Avec l’Allemagne, son partenaire historique, la France est aux avant-postes pour relever ce défi. Fidèles aux engagements scellés par le Général de Gaulle et le Chancelier Adenauer, forts d’une amitié forgée à l’épreuve des siècles, guidés par des aspirations puisées aux mêmes sources, nos deux pays sont déterminés à montrer la voie. L’accord du 9 décembre 2011 et les décisions prises lundi dernier constituent un tournant : c’est bien grâce au couple franco-allemand que se met en place une réponse globale à la crise de la zone euro. Le cinquantième anniversaire du Traité de l’Elysée, en janvier prochain, sera l’occasion de réaffirmer notre vocation commune au service de l’Europe.
Mais la crise de la dette n’est qu’un révélateur. Elle n’est que le symptôme d’une crise plus profonde, dont les signes sont apparus bien avant la crise financière, qu’il s’agisse du « non » aux référendums néerlandais et français sur la Constitution européenne en 2005 ou de la montée d’un populisme europhobe dans plusieurs Etats membres.

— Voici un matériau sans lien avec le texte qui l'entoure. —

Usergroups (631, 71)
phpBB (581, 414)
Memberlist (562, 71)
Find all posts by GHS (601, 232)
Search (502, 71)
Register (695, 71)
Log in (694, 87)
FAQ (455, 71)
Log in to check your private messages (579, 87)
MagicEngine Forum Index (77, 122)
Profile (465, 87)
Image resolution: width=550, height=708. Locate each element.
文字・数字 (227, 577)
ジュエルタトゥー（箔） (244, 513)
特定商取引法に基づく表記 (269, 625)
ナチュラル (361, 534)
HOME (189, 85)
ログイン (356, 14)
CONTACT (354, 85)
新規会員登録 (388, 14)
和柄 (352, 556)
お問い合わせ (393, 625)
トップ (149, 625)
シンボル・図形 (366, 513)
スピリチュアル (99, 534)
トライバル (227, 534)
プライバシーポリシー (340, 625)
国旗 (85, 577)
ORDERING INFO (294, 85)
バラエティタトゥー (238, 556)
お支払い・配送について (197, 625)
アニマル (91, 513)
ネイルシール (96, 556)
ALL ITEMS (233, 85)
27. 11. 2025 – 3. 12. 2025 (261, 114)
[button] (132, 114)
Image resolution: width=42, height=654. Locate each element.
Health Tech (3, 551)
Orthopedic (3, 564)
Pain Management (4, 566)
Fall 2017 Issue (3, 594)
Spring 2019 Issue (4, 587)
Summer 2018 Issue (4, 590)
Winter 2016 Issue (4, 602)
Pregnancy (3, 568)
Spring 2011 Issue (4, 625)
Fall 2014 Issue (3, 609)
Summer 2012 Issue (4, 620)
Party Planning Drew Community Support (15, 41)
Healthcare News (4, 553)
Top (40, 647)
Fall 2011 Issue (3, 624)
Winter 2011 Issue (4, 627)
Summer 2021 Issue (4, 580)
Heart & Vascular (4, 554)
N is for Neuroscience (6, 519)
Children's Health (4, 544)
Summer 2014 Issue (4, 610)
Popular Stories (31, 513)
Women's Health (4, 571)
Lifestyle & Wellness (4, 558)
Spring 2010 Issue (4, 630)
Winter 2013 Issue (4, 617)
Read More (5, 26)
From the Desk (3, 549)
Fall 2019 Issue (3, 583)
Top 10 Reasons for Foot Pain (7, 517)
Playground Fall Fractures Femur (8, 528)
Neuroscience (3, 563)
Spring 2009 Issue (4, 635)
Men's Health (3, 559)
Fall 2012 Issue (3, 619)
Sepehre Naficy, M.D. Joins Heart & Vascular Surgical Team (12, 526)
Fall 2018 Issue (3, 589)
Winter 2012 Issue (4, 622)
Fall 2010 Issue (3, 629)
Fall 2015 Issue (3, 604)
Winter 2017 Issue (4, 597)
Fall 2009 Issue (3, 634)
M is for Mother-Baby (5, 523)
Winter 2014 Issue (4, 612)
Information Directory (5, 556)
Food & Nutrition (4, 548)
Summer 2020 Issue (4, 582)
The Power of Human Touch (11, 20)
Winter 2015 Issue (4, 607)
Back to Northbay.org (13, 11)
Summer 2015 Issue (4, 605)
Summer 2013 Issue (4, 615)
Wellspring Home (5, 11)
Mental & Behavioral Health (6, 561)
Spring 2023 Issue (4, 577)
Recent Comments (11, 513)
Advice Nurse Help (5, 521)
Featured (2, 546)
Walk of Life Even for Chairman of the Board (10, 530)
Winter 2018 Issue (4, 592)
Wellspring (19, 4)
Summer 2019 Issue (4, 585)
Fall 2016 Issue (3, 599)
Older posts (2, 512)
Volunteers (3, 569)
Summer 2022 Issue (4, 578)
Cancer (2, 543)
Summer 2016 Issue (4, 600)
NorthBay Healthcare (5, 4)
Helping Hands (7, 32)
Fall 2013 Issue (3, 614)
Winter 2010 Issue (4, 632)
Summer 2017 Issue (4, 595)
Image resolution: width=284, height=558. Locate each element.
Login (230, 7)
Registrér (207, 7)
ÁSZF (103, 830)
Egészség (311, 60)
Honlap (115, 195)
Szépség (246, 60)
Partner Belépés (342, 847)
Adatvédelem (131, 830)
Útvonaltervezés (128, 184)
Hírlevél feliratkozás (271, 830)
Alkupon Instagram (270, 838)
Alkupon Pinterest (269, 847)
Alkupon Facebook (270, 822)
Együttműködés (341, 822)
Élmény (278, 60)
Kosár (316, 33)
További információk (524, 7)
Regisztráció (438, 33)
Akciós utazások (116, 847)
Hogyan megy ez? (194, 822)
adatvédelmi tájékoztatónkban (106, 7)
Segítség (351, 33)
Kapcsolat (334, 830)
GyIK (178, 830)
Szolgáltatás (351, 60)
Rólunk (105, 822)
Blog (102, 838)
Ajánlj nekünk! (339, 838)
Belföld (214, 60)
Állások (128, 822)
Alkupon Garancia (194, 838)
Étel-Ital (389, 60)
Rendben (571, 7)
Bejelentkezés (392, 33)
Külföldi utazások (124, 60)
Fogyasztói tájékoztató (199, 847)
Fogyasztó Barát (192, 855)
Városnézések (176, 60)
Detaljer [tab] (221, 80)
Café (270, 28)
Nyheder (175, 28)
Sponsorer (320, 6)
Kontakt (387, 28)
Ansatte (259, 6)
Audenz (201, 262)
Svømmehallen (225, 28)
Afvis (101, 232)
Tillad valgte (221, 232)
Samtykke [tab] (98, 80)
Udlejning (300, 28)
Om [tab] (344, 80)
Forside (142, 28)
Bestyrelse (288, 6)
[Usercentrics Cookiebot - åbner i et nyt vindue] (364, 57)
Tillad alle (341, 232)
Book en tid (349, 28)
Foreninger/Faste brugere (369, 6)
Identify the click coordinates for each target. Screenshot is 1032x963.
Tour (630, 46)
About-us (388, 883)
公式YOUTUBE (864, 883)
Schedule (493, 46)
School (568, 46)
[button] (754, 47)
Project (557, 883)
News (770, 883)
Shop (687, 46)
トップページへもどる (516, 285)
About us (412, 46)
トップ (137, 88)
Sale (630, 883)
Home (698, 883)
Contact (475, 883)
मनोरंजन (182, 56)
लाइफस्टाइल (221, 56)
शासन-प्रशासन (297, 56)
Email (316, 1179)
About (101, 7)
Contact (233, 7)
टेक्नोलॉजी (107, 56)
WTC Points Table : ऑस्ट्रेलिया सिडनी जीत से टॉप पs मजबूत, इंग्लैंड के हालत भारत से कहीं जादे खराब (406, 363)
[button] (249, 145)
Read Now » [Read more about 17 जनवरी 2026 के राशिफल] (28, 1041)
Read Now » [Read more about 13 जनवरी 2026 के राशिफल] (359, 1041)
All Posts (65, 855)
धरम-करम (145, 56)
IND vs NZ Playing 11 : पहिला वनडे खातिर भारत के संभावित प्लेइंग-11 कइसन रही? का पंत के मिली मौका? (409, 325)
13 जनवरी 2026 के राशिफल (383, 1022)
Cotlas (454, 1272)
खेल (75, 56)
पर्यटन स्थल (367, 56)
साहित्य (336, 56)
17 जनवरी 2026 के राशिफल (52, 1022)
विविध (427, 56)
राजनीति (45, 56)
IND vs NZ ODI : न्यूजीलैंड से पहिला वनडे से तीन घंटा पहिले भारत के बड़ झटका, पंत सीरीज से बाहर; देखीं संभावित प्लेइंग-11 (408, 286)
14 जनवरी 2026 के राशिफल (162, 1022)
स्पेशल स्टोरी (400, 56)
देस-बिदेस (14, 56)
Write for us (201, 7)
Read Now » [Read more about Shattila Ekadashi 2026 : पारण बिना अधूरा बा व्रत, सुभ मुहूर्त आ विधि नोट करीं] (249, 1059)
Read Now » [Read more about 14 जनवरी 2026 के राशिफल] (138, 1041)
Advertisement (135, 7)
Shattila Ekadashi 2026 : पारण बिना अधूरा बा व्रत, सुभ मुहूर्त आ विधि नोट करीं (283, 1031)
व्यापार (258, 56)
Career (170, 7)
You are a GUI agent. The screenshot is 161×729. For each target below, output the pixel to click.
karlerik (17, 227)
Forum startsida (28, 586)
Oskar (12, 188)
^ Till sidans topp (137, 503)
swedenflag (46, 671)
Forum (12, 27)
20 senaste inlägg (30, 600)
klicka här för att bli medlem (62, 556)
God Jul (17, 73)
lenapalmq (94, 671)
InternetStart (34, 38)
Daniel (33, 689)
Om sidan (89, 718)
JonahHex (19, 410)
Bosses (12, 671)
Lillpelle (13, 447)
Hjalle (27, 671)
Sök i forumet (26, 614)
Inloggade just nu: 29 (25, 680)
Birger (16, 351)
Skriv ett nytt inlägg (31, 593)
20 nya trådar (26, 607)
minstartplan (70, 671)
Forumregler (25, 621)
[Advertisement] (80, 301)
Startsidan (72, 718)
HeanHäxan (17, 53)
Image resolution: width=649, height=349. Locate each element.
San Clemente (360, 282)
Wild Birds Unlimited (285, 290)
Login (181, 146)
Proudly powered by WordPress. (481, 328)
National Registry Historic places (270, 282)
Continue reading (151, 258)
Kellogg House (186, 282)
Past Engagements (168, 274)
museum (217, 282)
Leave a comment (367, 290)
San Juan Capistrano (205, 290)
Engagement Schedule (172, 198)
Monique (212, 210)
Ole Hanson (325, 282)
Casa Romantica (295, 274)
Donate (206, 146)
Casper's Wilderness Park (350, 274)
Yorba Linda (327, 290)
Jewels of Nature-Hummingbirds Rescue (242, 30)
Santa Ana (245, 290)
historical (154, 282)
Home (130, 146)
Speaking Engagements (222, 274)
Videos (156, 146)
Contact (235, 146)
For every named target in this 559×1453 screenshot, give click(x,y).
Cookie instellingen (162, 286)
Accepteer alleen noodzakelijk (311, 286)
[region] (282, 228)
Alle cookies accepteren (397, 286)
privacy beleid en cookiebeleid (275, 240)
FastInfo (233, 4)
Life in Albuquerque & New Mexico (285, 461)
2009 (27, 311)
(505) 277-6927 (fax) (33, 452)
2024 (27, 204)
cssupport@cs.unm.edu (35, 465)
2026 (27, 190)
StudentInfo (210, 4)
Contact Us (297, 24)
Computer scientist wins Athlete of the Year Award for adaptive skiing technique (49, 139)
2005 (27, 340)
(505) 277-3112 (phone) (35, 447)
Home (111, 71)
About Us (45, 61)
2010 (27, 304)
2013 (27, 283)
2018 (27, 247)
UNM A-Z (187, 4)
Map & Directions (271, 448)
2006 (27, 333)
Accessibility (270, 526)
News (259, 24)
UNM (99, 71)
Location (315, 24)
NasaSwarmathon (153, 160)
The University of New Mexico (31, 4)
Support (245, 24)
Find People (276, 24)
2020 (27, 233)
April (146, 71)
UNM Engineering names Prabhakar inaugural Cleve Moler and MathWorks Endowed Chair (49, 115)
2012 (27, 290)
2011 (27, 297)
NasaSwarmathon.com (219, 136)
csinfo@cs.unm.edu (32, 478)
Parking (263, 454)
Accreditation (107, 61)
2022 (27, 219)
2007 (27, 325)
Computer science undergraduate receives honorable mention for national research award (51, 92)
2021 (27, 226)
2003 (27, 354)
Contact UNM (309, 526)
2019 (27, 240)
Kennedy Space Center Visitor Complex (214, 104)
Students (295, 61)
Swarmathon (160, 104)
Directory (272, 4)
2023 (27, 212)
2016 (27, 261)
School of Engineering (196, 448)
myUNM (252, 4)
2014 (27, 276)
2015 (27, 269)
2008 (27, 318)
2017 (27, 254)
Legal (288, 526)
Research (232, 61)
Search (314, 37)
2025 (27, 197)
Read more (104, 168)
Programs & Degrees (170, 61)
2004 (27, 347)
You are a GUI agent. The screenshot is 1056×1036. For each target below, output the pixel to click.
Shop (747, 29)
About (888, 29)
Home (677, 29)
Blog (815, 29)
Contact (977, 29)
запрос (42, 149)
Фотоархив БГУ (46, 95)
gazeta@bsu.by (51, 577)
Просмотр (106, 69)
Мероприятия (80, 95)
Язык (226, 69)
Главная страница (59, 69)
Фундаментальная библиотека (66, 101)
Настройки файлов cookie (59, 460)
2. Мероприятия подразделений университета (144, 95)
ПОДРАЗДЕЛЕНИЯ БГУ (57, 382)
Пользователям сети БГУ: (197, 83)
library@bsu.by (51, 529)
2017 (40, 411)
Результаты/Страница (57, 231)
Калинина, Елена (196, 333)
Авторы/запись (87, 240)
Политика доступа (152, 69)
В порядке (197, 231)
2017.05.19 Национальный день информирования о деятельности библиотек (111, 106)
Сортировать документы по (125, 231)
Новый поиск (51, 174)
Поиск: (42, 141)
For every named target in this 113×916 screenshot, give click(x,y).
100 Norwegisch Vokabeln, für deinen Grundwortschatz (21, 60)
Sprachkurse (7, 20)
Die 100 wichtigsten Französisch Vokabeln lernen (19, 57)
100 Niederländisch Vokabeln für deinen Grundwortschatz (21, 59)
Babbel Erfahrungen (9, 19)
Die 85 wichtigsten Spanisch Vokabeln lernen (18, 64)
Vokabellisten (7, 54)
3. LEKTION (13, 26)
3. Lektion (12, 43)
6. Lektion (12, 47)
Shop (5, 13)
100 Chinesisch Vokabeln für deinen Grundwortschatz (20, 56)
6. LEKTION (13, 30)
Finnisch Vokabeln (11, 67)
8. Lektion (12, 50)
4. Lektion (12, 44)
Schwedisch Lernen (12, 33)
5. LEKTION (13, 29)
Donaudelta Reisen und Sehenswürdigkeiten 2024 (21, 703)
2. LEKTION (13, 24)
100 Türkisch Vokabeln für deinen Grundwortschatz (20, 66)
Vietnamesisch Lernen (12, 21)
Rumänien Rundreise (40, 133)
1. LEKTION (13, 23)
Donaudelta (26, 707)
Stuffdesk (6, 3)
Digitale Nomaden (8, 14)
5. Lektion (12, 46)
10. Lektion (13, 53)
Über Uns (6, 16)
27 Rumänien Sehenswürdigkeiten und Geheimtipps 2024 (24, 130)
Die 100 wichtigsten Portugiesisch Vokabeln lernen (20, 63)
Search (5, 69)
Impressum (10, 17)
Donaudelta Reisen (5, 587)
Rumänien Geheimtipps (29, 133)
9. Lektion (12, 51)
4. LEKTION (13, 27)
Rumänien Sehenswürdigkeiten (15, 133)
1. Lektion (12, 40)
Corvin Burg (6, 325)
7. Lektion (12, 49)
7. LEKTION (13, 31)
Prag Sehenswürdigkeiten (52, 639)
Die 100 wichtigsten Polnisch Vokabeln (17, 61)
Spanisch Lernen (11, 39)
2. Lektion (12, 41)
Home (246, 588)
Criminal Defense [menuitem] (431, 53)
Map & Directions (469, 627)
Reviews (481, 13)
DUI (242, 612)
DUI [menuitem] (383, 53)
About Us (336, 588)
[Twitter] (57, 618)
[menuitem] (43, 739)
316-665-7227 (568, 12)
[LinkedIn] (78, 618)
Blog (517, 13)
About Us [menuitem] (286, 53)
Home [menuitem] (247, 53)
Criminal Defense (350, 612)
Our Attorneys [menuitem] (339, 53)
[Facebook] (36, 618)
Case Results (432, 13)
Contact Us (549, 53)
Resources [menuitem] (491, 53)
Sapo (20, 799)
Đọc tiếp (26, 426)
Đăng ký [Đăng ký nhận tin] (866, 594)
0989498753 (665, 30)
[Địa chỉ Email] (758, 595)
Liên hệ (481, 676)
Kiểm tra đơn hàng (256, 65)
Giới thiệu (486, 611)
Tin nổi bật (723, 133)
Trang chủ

Cette crise plus profonde, c’est celle du sens du projet européen, c’est celle de la difficile émergence d’une conscience politique européenne. Je comprends bien que les peuples aient du mal à y voir clair : l’Europe n’est pas une fédération, elle n’est pas une confédération, elle n’est pas une organisation internationale. Elle constitue une entité politique d’un genre nouveau, ni empire ni Etat, où les peuples ne trouvent pas encore le lieu de leur citoyenneté. L’Europe se construit, et l’enjeu, pour nous tous, c’est de faire renaître un désir, là-où trois décennies de crise économique ont conduit à un certain scepticisme.
Bien sûr, nous devons aujourd’hui construire le bouclier économique que redonnera confiance aux citoyens européens. Mais si nous voulons les aider à renouer avec le rêve européen, nous devons aussi faire de l’Europe le creuset d’un nouvel humanisme.
Du temps des cathédrales à la Renaissance, des universités médiévales au programme Erasmus, l’Europe a toujours été un berceau de culture et de modernité, de savoir et de création. Même à l’époque de la conquête et de la colonisation, elle a toujours fait rayonner dans le monde ses valeurs de dialogue, de tolérance et d’ouverture à l’autre. Elle s’est toujours imposée comme un modèle d’humanisme et de progrès.
Aujourd’hui, dans un monde de plus en plus interdépendant, l’Europe, sans prétendre donner de leçons, doit rester un exemple. Elle doit inventer un nouveau modèle et montrer la voie d’un humanisme moderne, qui allie unité et diversité, démocratie et cohésion, croissance et solidarité. Elle doit s’affirmer sans naïveté, en défendant ses intérêts et ses valeurs, tout en ayant à cœur de les incarner concrètement, aux yeux de ses citoyens comme du reste du monde. Car l’Europe élargie – nous serons 28 avec la Croatie le 1er juillet 2013 – conserve une identité qui lui est propre, tout en restant forte de ses Etats et de ses nations, parfois millénaires. Et cet ancrage est un atout dans la mondialisation.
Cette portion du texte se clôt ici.